Could you rescale the listing below, reproducing every line from the one containing "K/F fridge box" through the one containing "[x=165, y=89]", requests included, with the x and y click coordinates in each answer multiplied by 1.6 and rounded to whole numbers, halves going up? Leave the viewport sizes and every other number in the requests unchanged.

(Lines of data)

═══

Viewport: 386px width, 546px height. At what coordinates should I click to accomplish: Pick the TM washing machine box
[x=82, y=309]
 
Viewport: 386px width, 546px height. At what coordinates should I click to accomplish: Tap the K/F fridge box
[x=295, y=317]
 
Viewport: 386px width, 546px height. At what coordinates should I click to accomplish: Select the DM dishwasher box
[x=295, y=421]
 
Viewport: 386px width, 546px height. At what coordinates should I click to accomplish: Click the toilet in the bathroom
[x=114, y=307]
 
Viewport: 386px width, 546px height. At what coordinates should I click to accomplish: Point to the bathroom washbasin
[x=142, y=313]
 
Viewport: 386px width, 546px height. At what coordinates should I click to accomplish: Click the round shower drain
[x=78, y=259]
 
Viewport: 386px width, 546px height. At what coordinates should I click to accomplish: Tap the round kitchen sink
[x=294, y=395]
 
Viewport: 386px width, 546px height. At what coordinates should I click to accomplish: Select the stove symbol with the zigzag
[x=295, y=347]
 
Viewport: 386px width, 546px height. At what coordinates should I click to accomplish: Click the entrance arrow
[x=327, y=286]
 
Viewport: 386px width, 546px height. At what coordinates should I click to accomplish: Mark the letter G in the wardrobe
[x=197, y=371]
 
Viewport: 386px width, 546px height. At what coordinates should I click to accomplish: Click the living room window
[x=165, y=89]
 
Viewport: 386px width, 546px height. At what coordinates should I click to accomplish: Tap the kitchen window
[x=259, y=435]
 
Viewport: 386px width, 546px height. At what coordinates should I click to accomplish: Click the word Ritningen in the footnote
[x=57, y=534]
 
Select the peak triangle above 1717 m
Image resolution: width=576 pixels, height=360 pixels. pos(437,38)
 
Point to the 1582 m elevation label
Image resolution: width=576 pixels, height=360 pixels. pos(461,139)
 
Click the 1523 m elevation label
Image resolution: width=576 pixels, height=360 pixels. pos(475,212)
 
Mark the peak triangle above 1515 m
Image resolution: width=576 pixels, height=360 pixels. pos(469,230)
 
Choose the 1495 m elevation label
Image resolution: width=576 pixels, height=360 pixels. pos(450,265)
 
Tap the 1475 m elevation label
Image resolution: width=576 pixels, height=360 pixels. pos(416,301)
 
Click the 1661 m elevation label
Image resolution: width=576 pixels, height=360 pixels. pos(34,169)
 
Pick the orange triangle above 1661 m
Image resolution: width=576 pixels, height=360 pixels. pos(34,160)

═══

## ANSWER
Viewport: 386px width, 546px height. At what coordinates should I click to accomplish: Tap the K/F fridge box
[x=472, y=507]
 
Viewport: 386px width, 546px height. At what coordinates should I click to accomplish: Select the DM dishwasher box
[x=472, y=674]
 
Viewport: 386px width, 546px height. At what coordinates should I click to accomplish: Click the toilet in the bathroom
[x=182, y=491]
 
Viewport: 386px width, 546px height. At what coordinates should I click to accomplish: Point to the bathroom washbasin
[x=227, y=501]
 
Viewport: 386px width, 546px height. At what coordinates should I click to accomplish: Click the round shower drain
[x=125, y=414]
 
Viewport: 386px width, 546px height. At what coordinates should I click to accomplish: Tap the round kitchen sink
[x=470, y=632]
 
Viewport: 386px width, 546px height. At what coordinates should I click to accomplish: Select the stove symbol with the zigzag
[x=472, y=555]
 
Viewport: 386px width, 546px height. At what coordinates should I click to accomplish: Click the entrance arrow
[x=523, y=458]
 
Viewport: 386px width, 546px height. At what coordinates should I click to accomplish: Mark the letter G in the wardrobe
[x=315, y=594]
 
Viewport: 386px width, 546px height. At what coordinates should I click to accomplish: Click the living room window
[x=264, y=142]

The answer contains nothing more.